ACTION ITEM:
Reproduce exactly the lines below from the one containing "Screen dimensions: 781x581" through the one containing "Task: Open the CDN Type dropdown menu", including both, and nothing else.

DATA:
* * *
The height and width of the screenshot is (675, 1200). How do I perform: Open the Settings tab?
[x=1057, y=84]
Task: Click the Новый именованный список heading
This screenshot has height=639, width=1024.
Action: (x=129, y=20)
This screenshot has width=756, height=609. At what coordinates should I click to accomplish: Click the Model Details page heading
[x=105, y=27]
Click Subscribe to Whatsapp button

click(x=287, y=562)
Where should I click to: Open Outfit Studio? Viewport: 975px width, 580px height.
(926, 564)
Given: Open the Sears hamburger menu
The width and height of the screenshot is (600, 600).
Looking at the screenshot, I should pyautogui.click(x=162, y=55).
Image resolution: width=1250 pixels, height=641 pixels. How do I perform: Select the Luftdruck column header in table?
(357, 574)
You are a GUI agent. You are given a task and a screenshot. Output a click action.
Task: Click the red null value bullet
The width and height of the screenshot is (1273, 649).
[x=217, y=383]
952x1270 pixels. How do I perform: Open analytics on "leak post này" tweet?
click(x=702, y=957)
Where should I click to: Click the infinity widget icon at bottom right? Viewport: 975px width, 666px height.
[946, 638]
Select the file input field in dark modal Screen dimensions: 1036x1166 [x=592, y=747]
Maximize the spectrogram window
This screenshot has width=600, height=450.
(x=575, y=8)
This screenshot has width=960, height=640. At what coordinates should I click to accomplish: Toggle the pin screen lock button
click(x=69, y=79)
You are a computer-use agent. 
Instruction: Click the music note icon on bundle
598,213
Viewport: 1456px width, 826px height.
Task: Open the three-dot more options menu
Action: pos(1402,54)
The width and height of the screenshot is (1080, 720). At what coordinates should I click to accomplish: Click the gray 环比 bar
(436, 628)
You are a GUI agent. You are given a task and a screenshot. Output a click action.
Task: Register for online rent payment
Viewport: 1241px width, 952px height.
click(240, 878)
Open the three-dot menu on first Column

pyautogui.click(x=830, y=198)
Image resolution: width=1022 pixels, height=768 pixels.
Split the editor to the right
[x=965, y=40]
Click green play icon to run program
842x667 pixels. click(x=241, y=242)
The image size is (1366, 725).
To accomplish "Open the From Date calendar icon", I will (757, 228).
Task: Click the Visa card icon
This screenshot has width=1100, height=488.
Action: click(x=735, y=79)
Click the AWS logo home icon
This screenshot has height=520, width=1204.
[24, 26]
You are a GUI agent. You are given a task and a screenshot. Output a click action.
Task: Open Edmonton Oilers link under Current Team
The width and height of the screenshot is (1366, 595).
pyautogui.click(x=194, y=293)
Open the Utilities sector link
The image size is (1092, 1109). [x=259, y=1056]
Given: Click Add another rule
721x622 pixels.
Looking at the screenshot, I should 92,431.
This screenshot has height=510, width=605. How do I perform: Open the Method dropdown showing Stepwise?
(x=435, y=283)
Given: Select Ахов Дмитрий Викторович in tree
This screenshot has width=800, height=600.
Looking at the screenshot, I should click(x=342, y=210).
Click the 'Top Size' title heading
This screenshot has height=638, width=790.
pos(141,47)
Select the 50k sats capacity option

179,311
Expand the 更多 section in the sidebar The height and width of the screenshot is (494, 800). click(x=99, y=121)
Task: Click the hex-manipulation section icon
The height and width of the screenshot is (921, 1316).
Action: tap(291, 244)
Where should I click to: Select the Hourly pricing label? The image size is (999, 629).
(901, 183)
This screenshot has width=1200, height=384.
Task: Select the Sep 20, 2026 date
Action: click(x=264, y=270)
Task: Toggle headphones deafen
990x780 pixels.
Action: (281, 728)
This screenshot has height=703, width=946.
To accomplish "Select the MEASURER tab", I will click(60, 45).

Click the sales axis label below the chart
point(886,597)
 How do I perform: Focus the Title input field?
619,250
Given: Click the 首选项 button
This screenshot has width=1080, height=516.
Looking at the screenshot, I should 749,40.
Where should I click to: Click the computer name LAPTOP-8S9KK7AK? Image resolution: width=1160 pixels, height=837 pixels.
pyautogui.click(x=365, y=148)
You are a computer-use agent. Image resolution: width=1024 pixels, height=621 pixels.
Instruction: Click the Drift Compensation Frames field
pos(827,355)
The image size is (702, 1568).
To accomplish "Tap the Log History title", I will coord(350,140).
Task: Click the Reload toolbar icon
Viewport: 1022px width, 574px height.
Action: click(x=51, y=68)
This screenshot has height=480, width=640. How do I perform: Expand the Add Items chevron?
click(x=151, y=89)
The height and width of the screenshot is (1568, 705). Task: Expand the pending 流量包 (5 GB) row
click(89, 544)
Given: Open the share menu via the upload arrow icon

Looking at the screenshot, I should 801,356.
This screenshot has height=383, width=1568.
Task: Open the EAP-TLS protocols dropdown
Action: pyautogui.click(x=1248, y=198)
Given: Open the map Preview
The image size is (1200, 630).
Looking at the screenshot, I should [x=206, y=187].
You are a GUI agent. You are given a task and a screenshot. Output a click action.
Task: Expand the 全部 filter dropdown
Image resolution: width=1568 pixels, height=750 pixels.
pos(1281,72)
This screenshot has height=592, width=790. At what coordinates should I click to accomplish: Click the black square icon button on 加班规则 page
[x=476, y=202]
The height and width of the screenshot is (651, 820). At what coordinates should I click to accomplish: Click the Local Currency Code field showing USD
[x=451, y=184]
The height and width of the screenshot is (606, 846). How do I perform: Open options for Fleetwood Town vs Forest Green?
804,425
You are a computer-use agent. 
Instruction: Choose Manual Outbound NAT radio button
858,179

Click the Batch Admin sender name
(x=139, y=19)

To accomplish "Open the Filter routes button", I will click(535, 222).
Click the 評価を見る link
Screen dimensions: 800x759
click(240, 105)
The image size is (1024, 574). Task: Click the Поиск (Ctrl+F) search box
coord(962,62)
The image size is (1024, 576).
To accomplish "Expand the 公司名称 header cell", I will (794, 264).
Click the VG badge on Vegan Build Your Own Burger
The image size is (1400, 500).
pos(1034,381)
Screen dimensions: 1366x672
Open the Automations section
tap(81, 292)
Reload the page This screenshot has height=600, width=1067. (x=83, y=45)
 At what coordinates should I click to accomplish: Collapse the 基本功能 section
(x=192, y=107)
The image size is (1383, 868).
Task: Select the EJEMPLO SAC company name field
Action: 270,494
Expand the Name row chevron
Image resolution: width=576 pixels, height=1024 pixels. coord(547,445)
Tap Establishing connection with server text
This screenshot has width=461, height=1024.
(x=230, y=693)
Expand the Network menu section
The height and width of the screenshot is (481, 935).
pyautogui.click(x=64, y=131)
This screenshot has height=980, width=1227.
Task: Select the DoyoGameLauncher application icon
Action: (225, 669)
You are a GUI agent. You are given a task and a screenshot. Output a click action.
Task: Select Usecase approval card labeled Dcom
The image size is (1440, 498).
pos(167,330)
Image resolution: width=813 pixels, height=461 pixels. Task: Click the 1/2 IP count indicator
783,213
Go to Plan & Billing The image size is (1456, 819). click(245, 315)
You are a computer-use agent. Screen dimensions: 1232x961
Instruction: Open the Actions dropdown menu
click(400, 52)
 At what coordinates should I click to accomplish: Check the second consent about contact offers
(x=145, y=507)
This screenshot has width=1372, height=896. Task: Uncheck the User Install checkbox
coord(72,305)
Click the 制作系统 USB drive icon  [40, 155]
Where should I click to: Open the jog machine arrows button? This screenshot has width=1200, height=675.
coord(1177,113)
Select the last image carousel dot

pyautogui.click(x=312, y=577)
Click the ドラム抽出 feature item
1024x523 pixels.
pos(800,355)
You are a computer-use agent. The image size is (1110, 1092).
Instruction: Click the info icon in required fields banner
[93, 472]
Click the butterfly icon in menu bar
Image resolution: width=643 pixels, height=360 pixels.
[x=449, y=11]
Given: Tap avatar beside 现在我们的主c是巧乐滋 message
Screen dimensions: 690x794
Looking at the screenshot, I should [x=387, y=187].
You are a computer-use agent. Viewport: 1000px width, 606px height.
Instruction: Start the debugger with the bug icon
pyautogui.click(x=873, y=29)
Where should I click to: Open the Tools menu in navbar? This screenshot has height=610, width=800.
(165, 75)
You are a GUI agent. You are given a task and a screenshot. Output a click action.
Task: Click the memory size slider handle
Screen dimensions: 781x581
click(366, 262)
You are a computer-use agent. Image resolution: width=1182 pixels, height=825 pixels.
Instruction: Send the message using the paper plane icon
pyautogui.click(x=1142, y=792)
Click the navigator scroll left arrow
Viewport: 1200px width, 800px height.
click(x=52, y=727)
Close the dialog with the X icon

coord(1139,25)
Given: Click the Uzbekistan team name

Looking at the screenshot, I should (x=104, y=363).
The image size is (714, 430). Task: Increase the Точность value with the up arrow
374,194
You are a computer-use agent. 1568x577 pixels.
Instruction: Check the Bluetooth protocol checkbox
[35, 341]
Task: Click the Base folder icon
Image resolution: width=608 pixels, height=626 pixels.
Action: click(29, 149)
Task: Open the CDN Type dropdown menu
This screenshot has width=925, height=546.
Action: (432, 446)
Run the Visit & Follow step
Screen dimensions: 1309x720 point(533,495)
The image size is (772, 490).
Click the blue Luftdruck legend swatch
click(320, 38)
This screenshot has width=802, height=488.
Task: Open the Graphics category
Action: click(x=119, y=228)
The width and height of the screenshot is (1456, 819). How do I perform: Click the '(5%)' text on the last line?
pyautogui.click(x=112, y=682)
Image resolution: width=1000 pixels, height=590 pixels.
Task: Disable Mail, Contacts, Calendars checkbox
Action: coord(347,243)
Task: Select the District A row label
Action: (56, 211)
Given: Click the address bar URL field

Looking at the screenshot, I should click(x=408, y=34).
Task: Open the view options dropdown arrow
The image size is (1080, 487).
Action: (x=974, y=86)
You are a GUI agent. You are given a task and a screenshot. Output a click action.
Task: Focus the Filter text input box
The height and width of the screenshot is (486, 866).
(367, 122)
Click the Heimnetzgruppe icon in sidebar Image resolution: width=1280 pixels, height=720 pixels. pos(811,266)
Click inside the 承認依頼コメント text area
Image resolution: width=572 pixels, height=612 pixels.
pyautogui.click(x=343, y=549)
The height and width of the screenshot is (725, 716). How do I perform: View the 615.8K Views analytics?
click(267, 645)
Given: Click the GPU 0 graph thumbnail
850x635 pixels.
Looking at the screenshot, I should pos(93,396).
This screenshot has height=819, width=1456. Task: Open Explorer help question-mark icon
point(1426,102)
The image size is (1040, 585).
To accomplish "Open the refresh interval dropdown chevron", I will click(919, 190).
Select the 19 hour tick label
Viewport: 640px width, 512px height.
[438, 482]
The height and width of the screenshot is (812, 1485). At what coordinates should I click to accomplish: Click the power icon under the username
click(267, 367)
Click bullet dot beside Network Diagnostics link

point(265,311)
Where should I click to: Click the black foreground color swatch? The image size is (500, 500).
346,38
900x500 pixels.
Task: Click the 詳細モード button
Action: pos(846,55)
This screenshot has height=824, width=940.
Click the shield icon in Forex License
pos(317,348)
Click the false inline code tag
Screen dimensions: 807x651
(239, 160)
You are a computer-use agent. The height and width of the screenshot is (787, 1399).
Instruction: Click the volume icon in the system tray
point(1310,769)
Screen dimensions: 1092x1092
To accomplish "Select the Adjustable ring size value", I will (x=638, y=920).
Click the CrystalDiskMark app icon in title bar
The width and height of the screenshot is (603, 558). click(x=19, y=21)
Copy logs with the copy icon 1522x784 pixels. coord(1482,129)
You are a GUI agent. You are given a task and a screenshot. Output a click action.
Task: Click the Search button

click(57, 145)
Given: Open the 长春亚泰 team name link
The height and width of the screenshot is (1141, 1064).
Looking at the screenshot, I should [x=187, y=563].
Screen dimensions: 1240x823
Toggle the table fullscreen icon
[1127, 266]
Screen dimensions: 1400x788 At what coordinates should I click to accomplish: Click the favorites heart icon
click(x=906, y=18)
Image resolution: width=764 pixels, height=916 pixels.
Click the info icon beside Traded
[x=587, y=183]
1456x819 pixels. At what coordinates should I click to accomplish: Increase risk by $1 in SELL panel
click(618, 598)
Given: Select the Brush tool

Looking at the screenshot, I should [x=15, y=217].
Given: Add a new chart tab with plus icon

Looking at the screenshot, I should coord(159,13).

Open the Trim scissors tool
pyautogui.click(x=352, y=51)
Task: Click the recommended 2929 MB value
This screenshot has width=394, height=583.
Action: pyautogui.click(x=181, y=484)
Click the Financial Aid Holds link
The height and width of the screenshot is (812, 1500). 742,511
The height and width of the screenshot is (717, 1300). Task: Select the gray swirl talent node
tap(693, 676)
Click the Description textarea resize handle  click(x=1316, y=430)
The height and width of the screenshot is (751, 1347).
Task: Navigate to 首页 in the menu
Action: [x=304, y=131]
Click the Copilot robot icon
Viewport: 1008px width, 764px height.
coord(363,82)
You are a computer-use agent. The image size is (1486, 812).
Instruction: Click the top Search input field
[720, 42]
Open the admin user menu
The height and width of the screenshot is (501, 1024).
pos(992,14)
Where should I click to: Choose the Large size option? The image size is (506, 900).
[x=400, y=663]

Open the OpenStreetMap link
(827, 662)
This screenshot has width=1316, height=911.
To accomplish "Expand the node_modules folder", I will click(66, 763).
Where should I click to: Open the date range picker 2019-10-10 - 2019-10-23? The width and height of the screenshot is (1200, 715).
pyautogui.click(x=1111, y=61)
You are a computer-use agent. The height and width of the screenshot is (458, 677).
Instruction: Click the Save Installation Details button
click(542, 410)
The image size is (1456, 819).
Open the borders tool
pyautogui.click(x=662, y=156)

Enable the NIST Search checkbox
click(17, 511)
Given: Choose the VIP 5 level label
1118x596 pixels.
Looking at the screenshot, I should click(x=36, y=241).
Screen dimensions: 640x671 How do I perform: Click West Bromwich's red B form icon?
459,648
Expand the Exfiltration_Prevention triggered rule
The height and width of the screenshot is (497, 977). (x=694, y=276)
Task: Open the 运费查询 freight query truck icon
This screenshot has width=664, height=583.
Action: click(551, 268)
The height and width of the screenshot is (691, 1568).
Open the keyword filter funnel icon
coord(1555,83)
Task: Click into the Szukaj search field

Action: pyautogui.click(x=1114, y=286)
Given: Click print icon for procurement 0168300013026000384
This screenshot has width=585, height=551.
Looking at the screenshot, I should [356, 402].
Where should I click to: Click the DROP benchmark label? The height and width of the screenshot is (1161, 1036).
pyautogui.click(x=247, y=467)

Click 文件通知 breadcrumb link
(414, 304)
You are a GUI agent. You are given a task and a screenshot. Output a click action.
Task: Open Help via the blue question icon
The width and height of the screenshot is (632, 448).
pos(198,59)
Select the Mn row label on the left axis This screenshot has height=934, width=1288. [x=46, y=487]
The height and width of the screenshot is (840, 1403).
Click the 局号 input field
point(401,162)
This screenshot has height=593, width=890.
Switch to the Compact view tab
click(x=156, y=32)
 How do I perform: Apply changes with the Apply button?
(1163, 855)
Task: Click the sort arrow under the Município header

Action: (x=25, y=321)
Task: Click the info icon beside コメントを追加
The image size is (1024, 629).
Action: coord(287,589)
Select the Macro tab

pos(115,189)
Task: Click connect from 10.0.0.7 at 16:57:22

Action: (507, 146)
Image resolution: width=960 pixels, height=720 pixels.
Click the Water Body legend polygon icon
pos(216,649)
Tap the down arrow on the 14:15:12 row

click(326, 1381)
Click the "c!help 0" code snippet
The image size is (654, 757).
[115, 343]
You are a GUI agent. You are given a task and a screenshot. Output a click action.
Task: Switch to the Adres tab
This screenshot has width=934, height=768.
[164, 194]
* * *
OUTPUT FOR THIS EXERCISE:
Screen dimensions: 781x581
click(366, 262)
You are a computer-use agent. Image resolution: width=1182 pixels, height=825 pixels.
Instruction: Send the message using the paper plane icon
pyautogui.click(x=1142, y=792)
Click the navigator scroll left arrow
Viewport: 1200px width, 800px height.
click(x=52, y=727)
Close the dialog with the X icon

coord(1139,25)
Given: Click the Uzbekistan team name

Looking at the screenshot, I should (x=104, y=363).
The image size is (714, 430). Task: Increase the Точность value with the up arrow
374,194
You are a computer-use agent. 1568x577 pixels.
Instruction: Check the Bluetooth protocol checkbox
[35, 341]
Task: Click the Base folder icon
Image resolution: width=608 pixels, height=626 pixels.
Action: click(29, 149)
Task: Open the CDN Type dropdown menu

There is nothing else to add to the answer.